Tuesday 10 April 2018

All is rubbish



Vanity, vanity, all is vanity, saith the preacher. Except if he were knocking around the western world today, I think it would be, "Look at all that crap you're hoarding." Because that's one of the incidental, sobering lessons I've been learning from preparing to move overseas.

We've never been big consumers - that's partly how we saved enough to afford to start over in Europe. It's a standing joke that when I'm feeling despondent, I cheer myself up by throwing stuff out (it works every time). The lady we asked to run an estate sale for us nearly turned us down because we were "minimalists" and barely had enough to sell (referring to almost the entire contents of our house). We were so into zero waste - recycling, reducing, composting - that we only put our giant wheelie bin (garbage can) out once a month because we thought we ought to, even though there was only a bag or two rattling around in the bottom.

Now we're getting ready to move, and somehow the bin is full to overflowing every week (often with stuff left over for the next week) - and that doesn't include items we're not shipping, because everything that isn't broken past mending is going in the estate sale. Where is it coming from?

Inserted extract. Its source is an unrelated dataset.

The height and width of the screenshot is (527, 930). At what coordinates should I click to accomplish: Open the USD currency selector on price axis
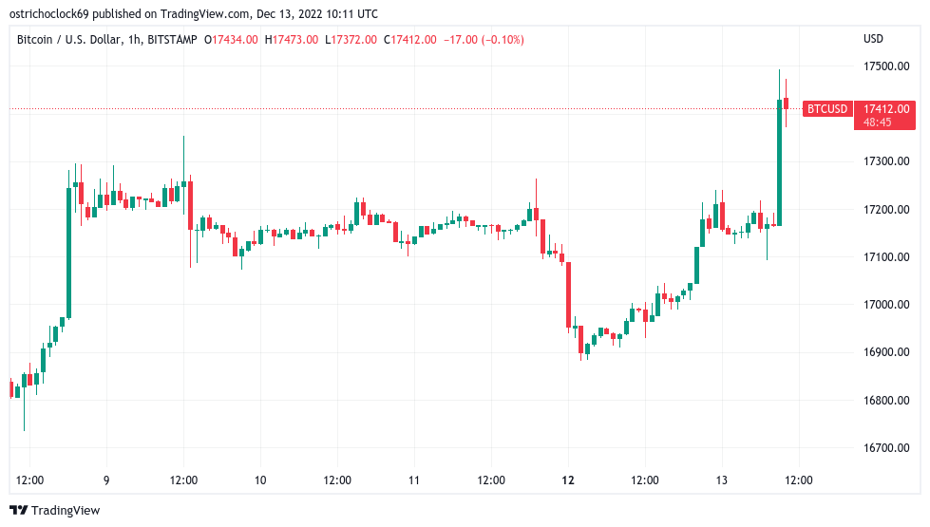(873, 39)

Well, for a start, recycling has gone out of the window with showing the house, because we don't have a kerbside service, and we can no longer store bags of rubbish in the side room until we get time to drag it off to the blue bins across town. Ditto composting for similar aesthetic reasons. Piles of paper and cardboard that wait around for cold days, when they warm us up via the woodburning stove. Years of garden rubbish dotted here and there over 1 1/2 acres, now slowly making its way to landfill. Scraps of this and that you keep just because you don't feel like throwing them out yet (half pieces of paper only scribbled on one side, stuff for 'crafts', the pens that don't work and the pencils that break every time you try to sharpen them). Anything that is beyond mending, but we've been hanging on to in some belief that we'll wake up one day knowing how to fix it. Using up everything in the store cupboard, including all those 'emergency' prepackaged foods (as long as they're reasonably in date). And all the stuff that brownies must be delivering during the night, because I can't see how else it can be this dire.

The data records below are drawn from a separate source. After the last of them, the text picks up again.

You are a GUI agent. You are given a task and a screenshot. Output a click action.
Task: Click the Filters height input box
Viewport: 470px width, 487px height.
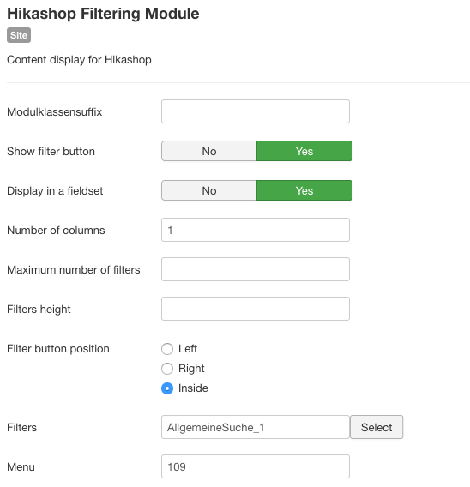click(256, 309)
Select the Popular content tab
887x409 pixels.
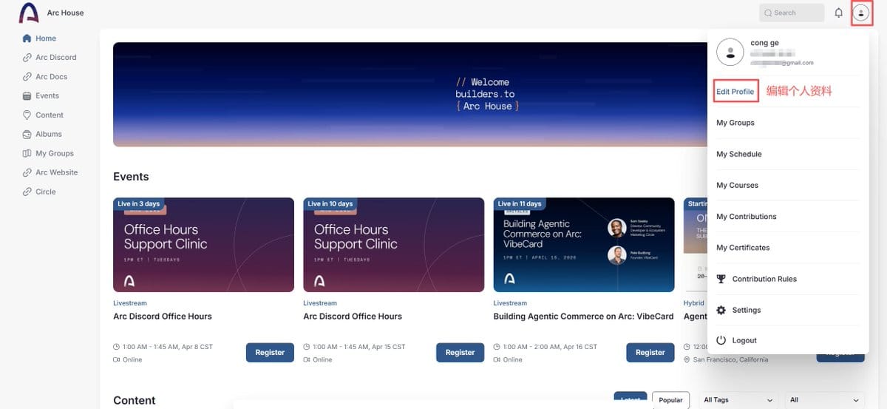coord(670,400)
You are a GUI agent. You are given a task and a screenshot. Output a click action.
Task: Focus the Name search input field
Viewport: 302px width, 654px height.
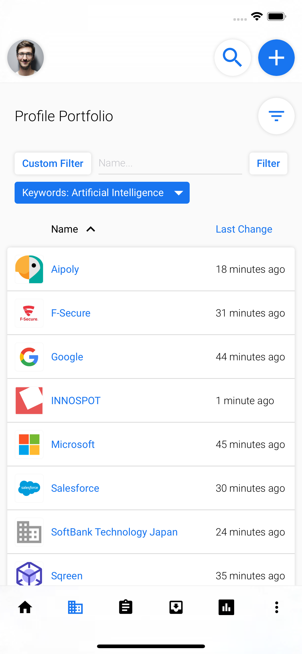pyautogui.click(x=170, y=164)
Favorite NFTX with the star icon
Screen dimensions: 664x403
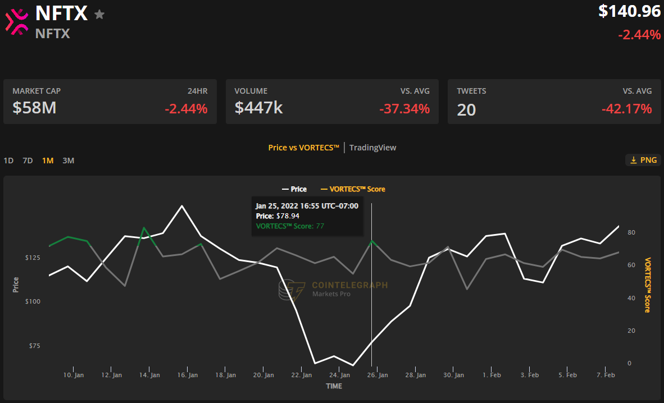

My only consolation is that we're at least consuming less new stuff while we wait to move. And it's reassuring to know that if a zombie apocalypse had come to Starkville, MS, we would have been in good shape for a while. But most of all, I've got a steel-hard resolution not to accumulate stuff in our new home (it'll be half the size, so that'll help) so that I never have to look at my life again and see all that rubbish.